Check it out and then ask yourself these questions:
- the "Satellite House" seems to have been a major drug distribution point. Does the article find out who owned it, or operated it?
- who owned or operated the overbuilt and undermaintained housing that was constructed after the early 1980s?
- Drew Street appears to have been a base of operations for organized crime. Why does this article replace the Avenues gang and the "Eme" cross-border crime syndicate with a focus on one woman, Maria Leon, and her thirteen children?
- what is the function of references to the village of Tlalchapa - Leon's origin - in the Mexican state of Guerrero, called "one of Mexico's most violent regions"?

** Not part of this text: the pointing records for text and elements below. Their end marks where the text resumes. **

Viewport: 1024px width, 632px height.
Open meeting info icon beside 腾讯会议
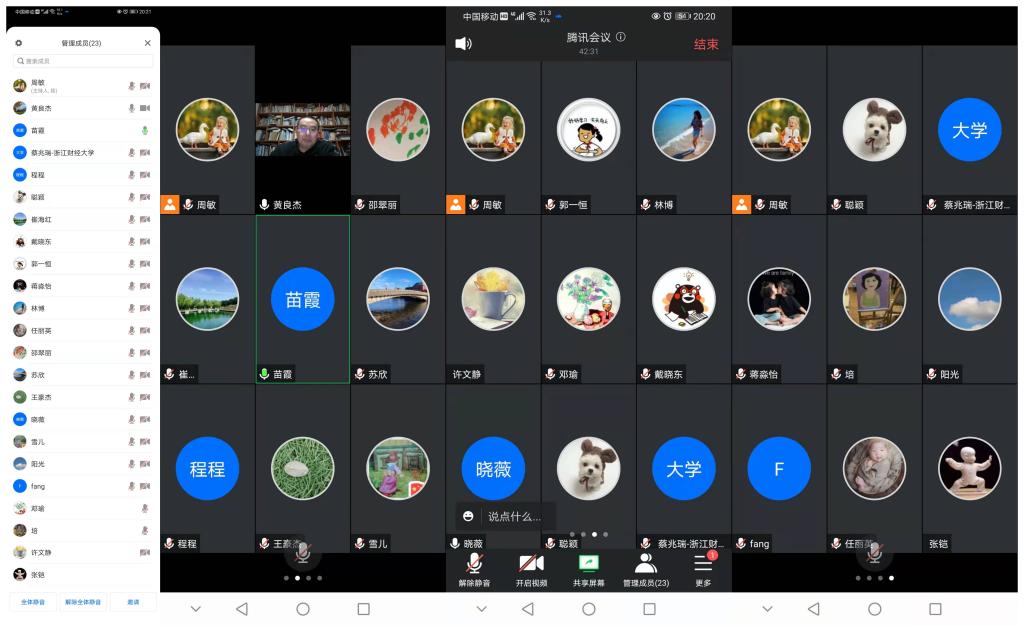point(621,37)
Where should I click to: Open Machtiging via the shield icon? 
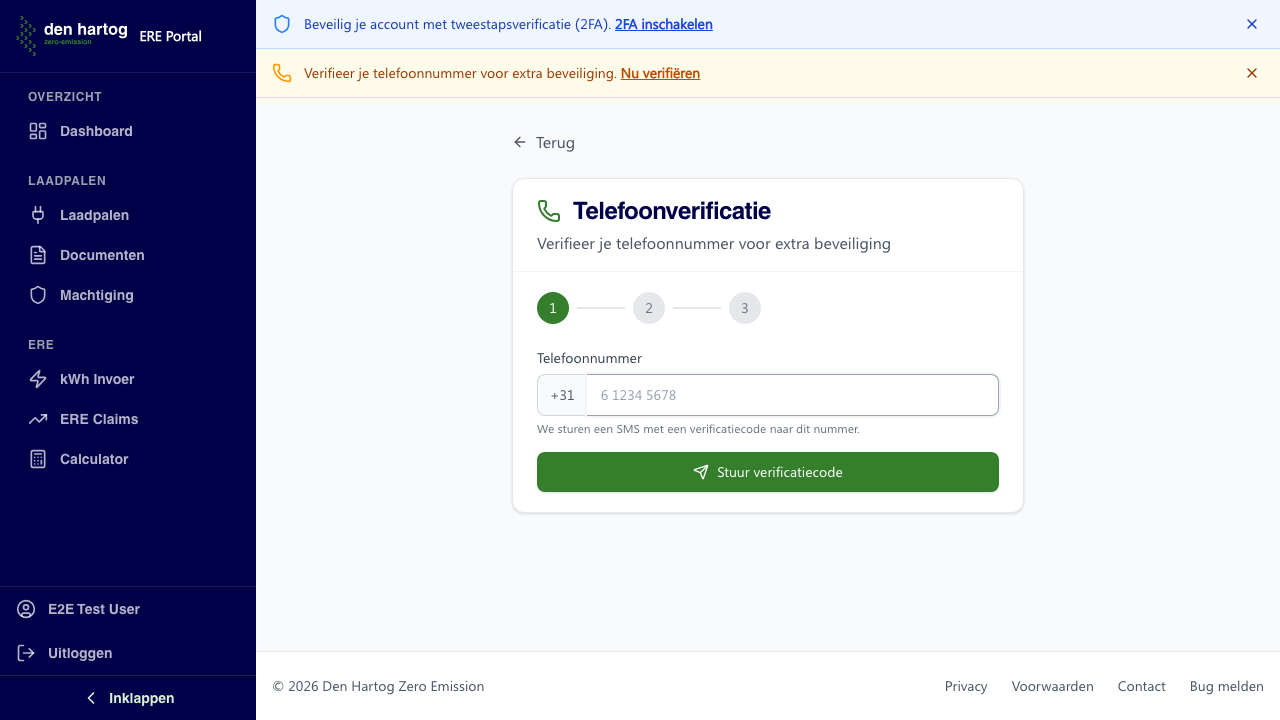click(37, 295)
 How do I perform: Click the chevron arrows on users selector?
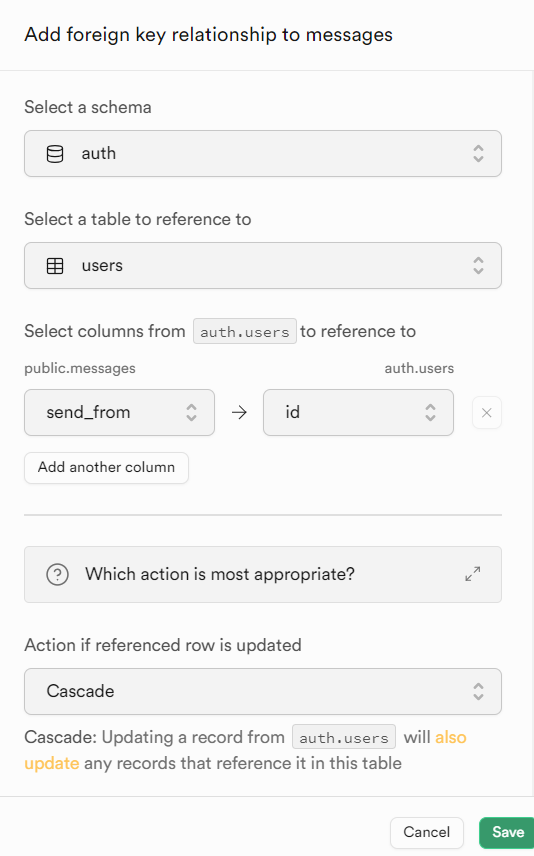478,265
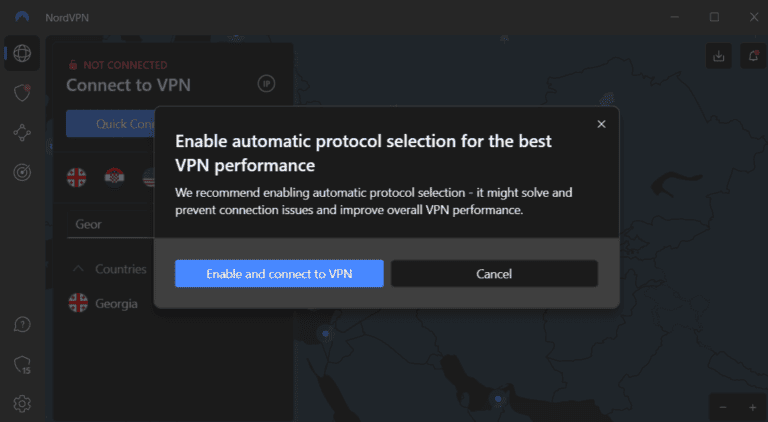Select Georgia from the countries list
This screenshot has width=768, height=422.
pos(116,303)
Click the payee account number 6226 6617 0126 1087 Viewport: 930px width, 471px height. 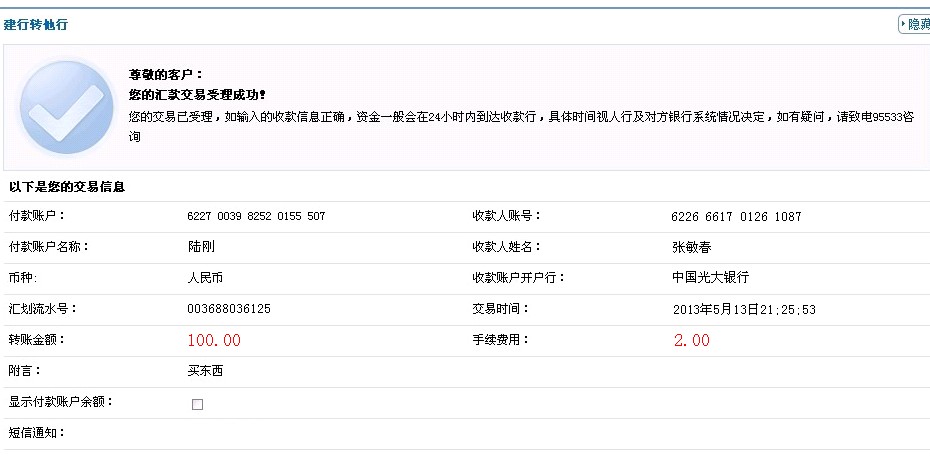(x=736, y=217)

- are these statements meant to explain Drew Street's trafficking and violence in a causal way?
"Tlalchapans moved into many of the new apartments, said former Drew Street residents. As they did, neighbors said, fights, parties and heavy drinking became more common."

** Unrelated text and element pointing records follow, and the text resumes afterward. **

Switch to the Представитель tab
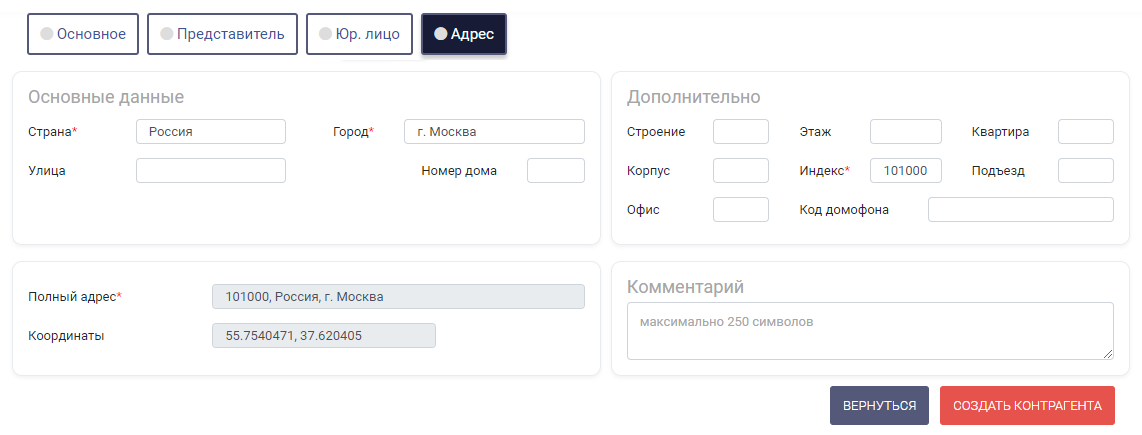 coord(222,34)
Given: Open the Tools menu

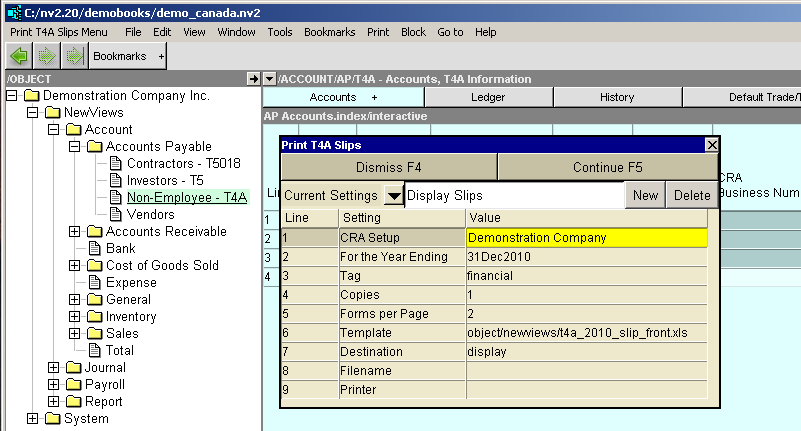Looking at the screenshot, I should pos(280,32).
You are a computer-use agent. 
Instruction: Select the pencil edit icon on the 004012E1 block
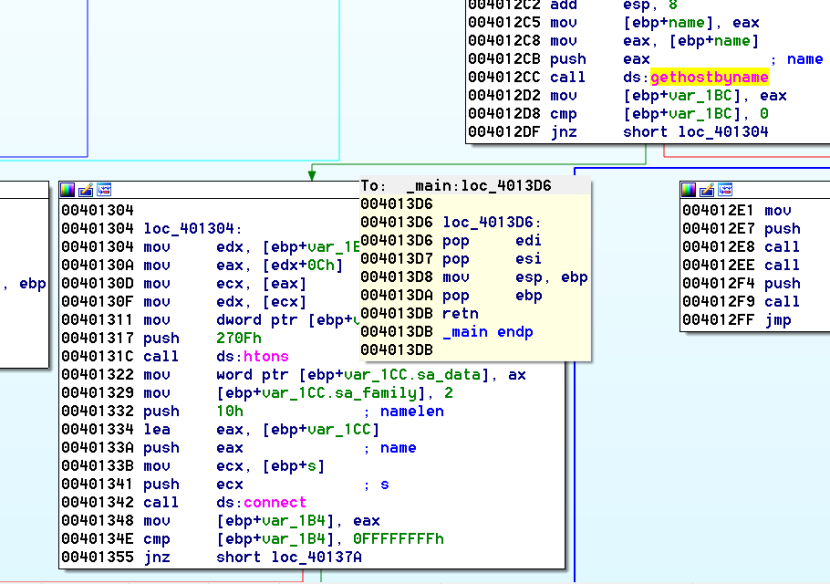[706, 189]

As more Tlalchapans arrived on Drew Street, "it was the law of the revolver," Flocelo Aguirre said.If so, is the author saying that Drew Street crime comes from Tlalchapan's culture of crime?
Police task forces, gang sweeps, arrests -- even a 2002 gang injunction -- have done little to break the bonds of family and culture that breed criminal activity on Drew Street, officials said.
The piece is fun pulp fiction, but if you tried to do urban policy, sociology, or crime detection with its type of information (stereotypes, general trends, a "usual suspect," and no specifics about individual associations, building ownership, etc material), you would fail. There's no syndicate, police force, crooked urban officials, payoffs and deals, all the usual stuff that make something like the Drew Street system operate.